--- Provided records Enclosed Below ---

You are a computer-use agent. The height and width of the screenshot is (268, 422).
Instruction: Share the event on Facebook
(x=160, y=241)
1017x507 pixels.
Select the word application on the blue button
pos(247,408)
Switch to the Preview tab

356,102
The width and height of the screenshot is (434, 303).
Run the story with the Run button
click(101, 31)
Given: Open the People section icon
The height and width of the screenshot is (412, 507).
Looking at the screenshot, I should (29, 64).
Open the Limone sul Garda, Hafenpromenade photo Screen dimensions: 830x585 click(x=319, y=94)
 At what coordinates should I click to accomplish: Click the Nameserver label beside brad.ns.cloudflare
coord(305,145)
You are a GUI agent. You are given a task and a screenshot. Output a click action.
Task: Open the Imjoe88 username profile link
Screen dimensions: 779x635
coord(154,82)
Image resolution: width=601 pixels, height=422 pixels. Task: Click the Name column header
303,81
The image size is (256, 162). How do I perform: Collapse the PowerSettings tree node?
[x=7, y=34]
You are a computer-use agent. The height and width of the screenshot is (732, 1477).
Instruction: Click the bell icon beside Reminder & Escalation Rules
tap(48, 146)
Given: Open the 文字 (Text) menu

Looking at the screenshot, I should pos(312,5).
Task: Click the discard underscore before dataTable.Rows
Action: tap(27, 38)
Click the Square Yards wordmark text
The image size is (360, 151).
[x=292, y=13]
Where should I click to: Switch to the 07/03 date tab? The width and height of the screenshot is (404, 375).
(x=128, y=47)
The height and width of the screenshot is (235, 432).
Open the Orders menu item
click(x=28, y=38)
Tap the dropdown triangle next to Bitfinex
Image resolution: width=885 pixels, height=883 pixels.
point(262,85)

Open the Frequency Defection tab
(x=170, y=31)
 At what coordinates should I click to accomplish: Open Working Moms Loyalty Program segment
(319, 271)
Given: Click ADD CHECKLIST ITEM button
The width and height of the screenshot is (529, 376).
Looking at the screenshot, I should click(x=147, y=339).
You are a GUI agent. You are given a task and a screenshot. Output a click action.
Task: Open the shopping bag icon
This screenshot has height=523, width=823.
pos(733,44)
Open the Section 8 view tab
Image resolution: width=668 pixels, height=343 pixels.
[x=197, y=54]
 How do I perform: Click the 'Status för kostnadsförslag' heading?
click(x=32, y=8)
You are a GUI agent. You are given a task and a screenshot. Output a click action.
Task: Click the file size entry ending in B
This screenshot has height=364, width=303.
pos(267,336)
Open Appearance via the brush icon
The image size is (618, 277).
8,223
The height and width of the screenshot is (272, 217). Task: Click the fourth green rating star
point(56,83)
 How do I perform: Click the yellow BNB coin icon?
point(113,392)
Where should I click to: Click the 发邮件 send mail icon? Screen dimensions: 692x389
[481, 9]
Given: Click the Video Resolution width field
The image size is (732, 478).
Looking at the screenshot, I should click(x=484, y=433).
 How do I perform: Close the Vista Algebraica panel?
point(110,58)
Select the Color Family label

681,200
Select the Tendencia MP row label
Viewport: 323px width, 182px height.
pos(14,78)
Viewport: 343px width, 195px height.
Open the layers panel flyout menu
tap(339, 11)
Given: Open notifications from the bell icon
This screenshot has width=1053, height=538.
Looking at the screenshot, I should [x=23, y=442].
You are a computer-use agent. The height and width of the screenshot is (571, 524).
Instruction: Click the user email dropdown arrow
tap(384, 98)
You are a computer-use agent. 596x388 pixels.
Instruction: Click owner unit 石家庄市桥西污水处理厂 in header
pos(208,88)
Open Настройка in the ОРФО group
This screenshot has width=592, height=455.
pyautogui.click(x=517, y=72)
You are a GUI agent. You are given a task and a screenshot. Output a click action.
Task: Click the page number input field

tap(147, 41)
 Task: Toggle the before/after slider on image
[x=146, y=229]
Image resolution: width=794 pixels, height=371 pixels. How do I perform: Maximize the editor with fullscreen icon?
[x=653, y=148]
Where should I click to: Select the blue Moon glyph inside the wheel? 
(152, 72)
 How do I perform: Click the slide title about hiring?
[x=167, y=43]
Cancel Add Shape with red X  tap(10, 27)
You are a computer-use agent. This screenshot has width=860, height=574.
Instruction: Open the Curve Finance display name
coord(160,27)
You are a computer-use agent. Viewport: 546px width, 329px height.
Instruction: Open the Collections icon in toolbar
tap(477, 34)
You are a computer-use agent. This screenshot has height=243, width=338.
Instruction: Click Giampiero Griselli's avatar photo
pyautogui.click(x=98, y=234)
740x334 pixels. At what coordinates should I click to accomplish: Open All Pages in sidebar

--- End of Enclosed Provided records ---

Repeat all of the records above exactly as they appear.

Task answer:
You are a computer-use agent. The height and width of the screenshot is (268, 422).
Instruction: Share the event on Facebook
(x=160, y=241)
1017x507 pixels.
Select the word application on the blue button
pos(247,408)
Switch to the Preview tab

356,102
The width and height of the screenshot is (434, 303).
Run the story with the Run button
click(101, 31)
Given: Open the People section icon
The height and width of the screenshot is (412, 507).
Looking at the screenshot, I should (29, 64).
Open the Limone sul Garda, Hafenpromenade photo Screen dimensions: 830x585 click(x=319, y=94)
 At what coordinates should I click to accomplish: Click the Nameserver label beside brad.ns.cloudflare
coord(305,145)
You are a GUI agent. You are given a task and a screenshot. Output a click action.
Task: Open the Imjoe88 username profile link
Screen dimensions: 779x635
coord(154,82)
Image resolution: width=601 pixels, height=422 pixels. Task: Click the Name column header
303,81
The image size is (256, 162). How do I perform: Collapse the PowerSettings tree node?
[x=7, y=34]
You are a computer-use agent. The height and width of the screenshot is (732, 1477).
Instruction: Click the bell icon beside Reminder & Escalation Rules
tap(48, 146)
Given: Open the 文字 (Text) menu

Looking at the screenshot, I should pos(312,5).
Task: Click the discard underscore before dataTable.Rows
Action: tap(27, 38)
Click the Square Yards wordmark text
The image size is (360, 151).
[x=292, y=13]
Where should I click to: Switch to the 07/03 date tab? The width and height of the screenshot is (404, 375).
(x=128, y=47)
The height and width of the screenshot is (235, 432).
Open the Orders menu item
click(x=28, y=38)
Tap the dropdown triangle next to Bitfinex
Image resolution: width=885 pixels, height=883 pixels.
point(262,85)

Open the Frequency Defection tab
(x=170, y=31)
 At what coordinates should I click to accomplish: Open Working Moms Loyalty Program segment
(319, 271)
Given: Click ADD CHECKLIST ITEM button
The width and height of the screenshot is (529, 376).
Looking at the screenshot, I should click(x=147, y=339).
You are a GUI agent. You are given a task and a screenshot. Output a click action.
Task: Open the shopping bag icon
This screenshot has height=523, width=823.
pos(733,44)
Open the Section 8 view tab
Image resolution: width=668 pixels, height=343 pixels.
[x=197, y=54]
 How do I perform: Click the 'Status för kostnadsförslag' heading?
click(x=32, y=8)
You are a GUI agent. You are given a task and a screenshot. Output a click action.
Task: Click the file size entry ending in B
This screenshot has height=364, width=303.
pos(267,336)
Open Appearance via the brush icon
The image size is (618, 277).
8,223
The height and width of the screenshot is (272, 217). Task: Click the fourth green rating star
point(56,83)
 How do I perform: Click the yellow BNB coin icon?
point(113,392)
Where should I click to: Click the 发邮件 send mail icon? Screen dimensions: 692x389
[481, 9]
Given: Click the Video Resolution width field
The image size is (732, 478).
Looking at the screenshot, I should click(x=484, y=433).
 How do I perform: Close the Vista Algebraica panel?
point(110,58)
Select the Color Family label

681,200
Select the Tendencia MP row label
Viewport: 323px width, 182px height.
pos(14,78)
Viewport: 343px width, 195px height.
Open the layers panel flyout menu
tap(339, 11)
Given: Open notifications from the bell icon
This screenshot has width=1053, height=538.
Looking at the screenshot, I should [x=23, y=442].
You are a computer-use agent. The height and width of the screenshot is (571, 524).
Instruction: Click the user email dropdown arrow
tap(384, 98)
You are a computer-use agent. 596x388 pixels.
Instruction: Click owner unit 石家庄市桥西污水处理厂 in header
pos(208,88)
Open Настройка in the ОРФО group
This screenshot has width=592, height=455.
pyautogui.click(x=517, y=72)
You are a GUI agent. You are given a task and a screenshot. Output a click action.
Task: Click the page number input field

tap(147, 41)
 Task: Toggle the before/after slider on image
[x=146, y=229]
Image resolution: width=794 pixels, height=371 pixels. How do I perform: Maximize the editor with fullscreen icon?
[x=653, y=148]
Where should I click to: Select the blue Moon glyph inside the wheel? 
(152, 72)
 How do I perform: Click the slide title about hiring?
[x=167, y=43]
Cancel Add Shape with red X  tap(10, 27)
You are a computer-use agent. This screenshot has width=860, height=574.
Instruction: Open the Curve Finance display name
coord(160,27)
You are a computer-use agent. Viewport: 546px width, 329px height.
Instruction: Open the Collections icon in toolbar
tap(477, 34)
You are a computer-use agent. This screenshot has height=243, width=338.
Instruction: Click Giampiero Griselli's avatar photo
pyautogui.click(x=98, y=234)
740x334 pixels. At what coordinates should I click to accomplish: Open All Pages in sidebar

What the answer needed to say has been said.